**Exercise goal:** Swap every "icon" in the data below for "symbol" and write the lines out again with nothing else changed. Leave the pictures out.
## Start
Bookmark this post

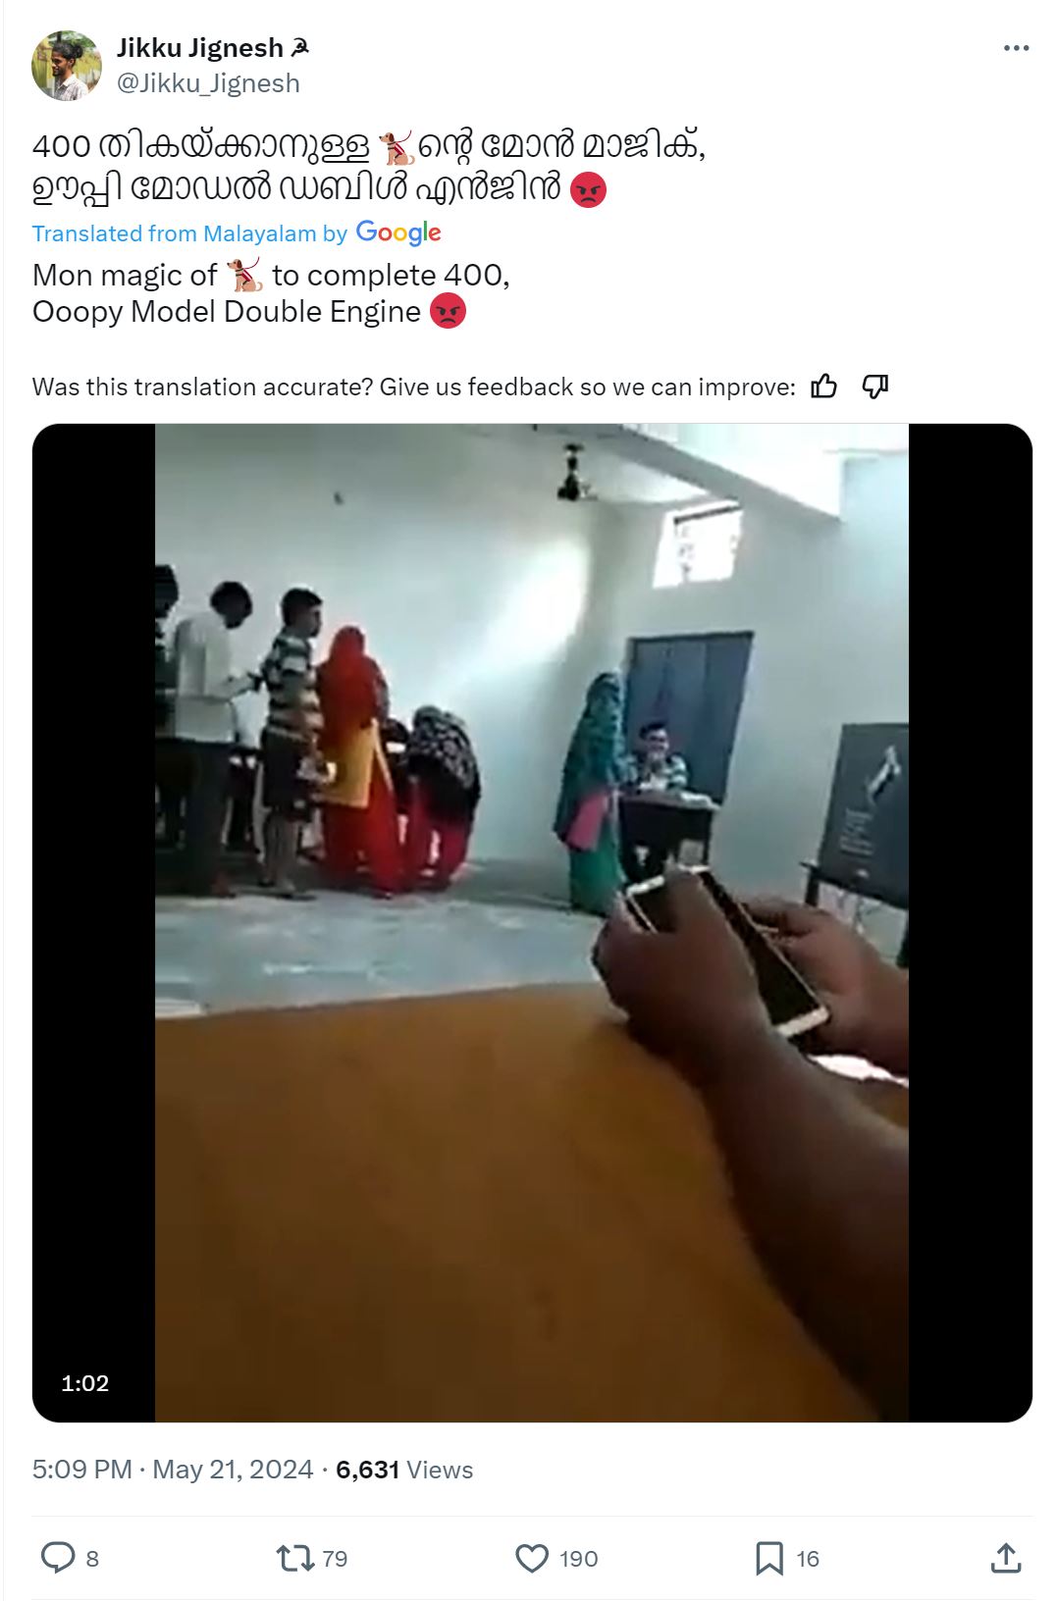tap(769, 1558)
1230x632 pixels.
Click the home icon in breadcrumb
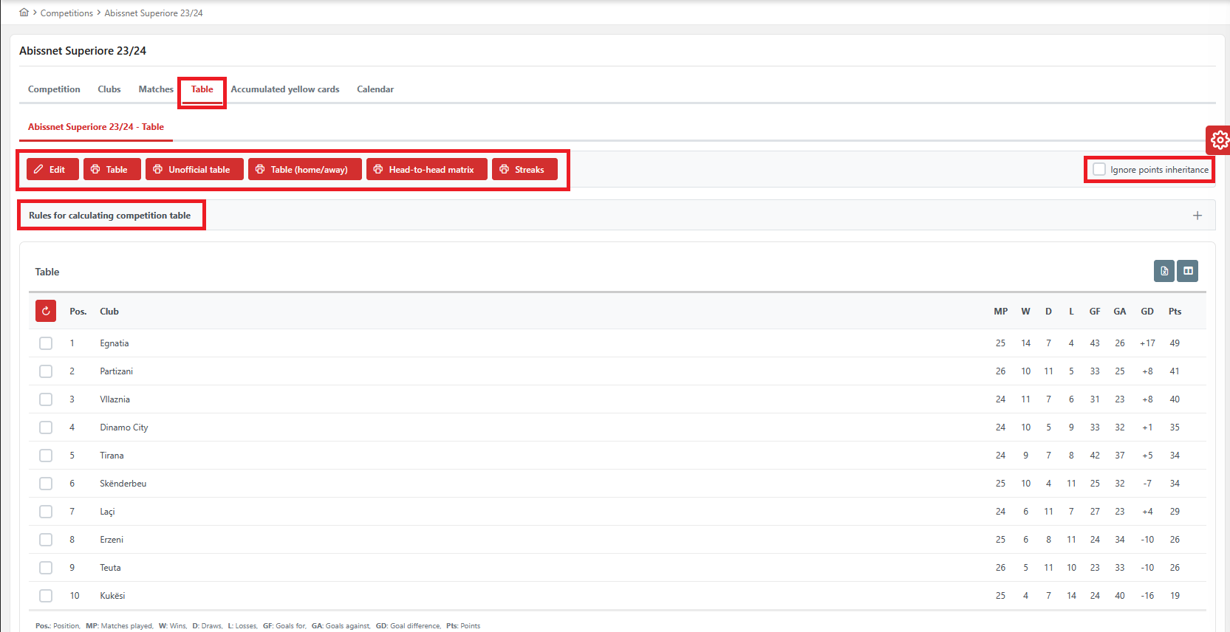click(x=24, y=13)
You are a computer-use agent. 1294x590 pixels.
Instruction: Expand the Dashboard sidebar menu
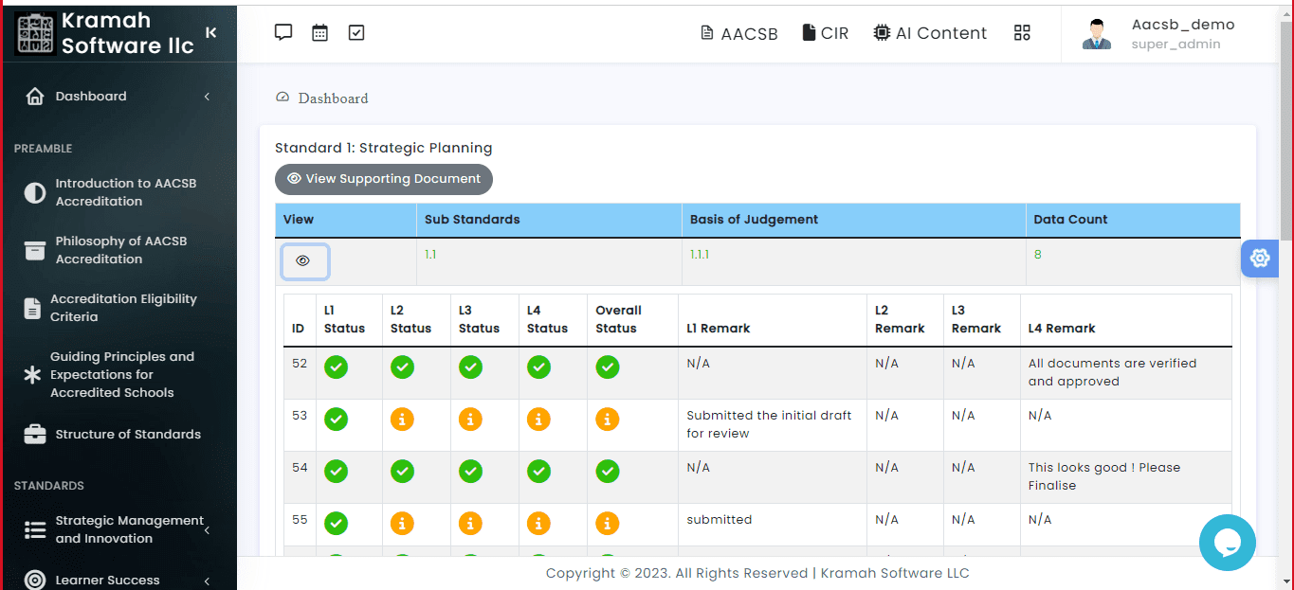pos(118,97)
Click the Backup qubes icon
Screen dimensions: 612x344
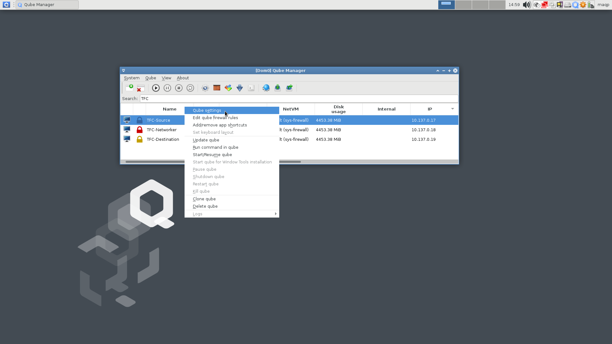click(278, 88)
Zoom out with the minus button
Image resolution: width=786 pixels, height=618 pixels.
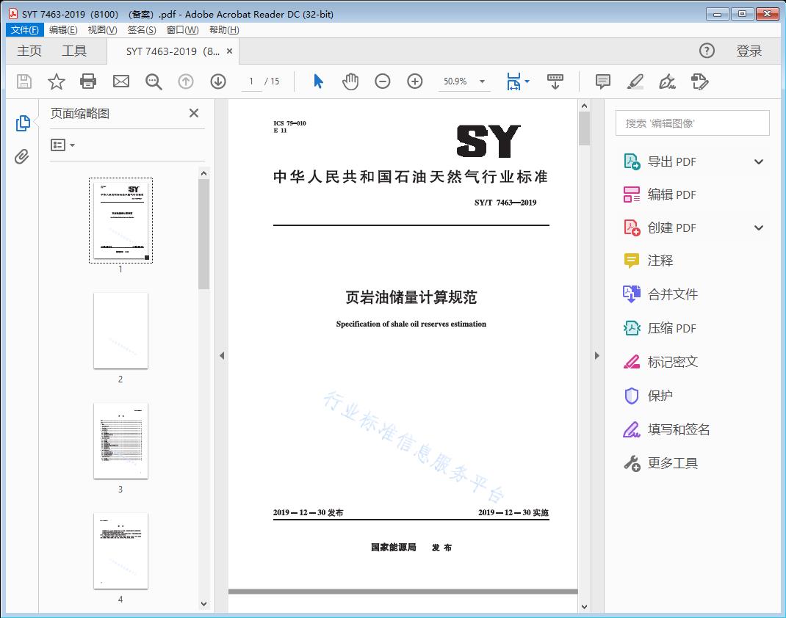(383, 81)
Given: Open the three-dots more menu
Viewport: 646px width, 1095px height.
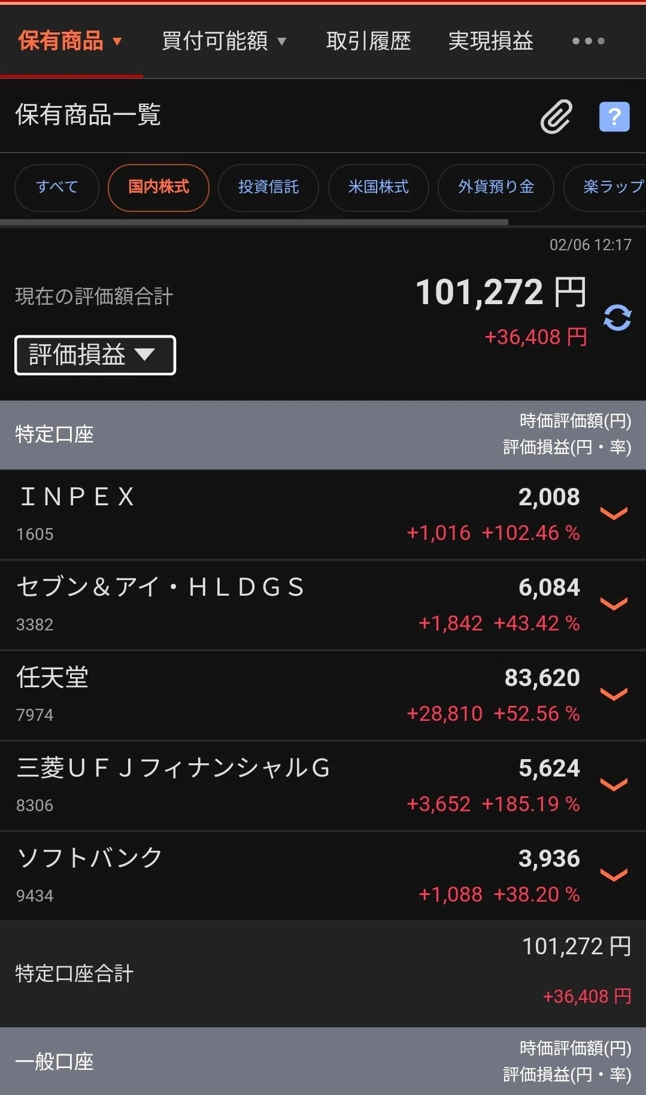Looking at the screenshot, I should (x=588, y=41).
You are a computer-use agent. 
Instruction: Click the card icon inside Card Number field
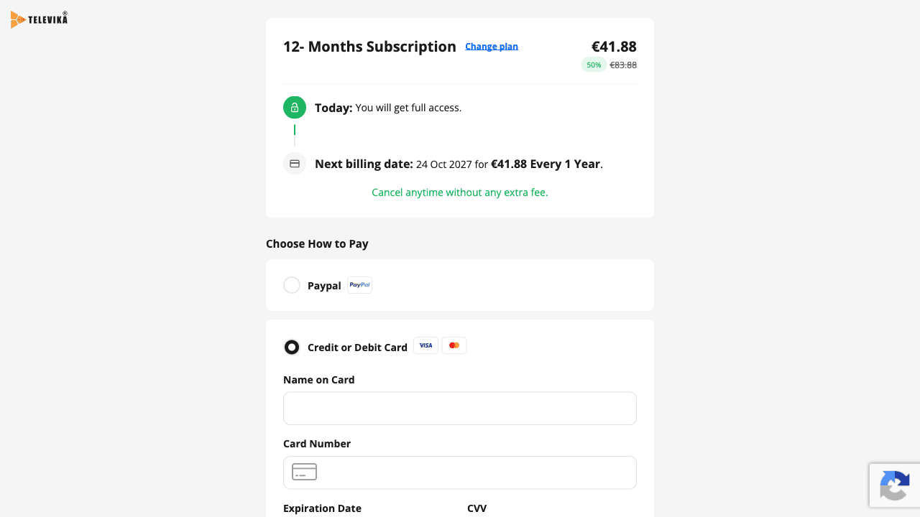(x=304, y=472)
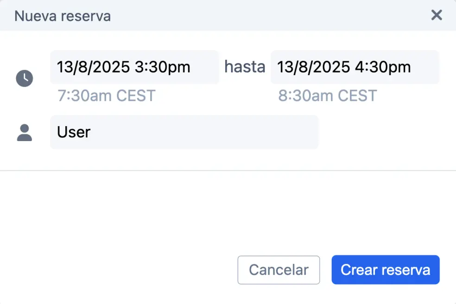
## End
**Exercise output:**
Bookmark this post

tap(769, 1558)
1230x632 pixels.
Click the home symbol in breadcrumb
click(x=24, y=13)
You are a computer-use agent. 1294x590 pixels.
Instruction: Expand the Dashboard sidebar menu
pos(118,97)
Click the Backup qubes symbol
Screen dimensions: 612x344
click(278, 88)
Zoom out with the minus button
Image resolution: width=786 pixels, height=618 pixels.
(383, 81)
Given: Open the three-dots more menu
Viewport: 646px width, 1095px height.
Looking at the screenshot, I should (x=588, y=41).
You are a computer-use agent. 
Instruction: Click the card symbol inside Card Number field
(x=304, y=472)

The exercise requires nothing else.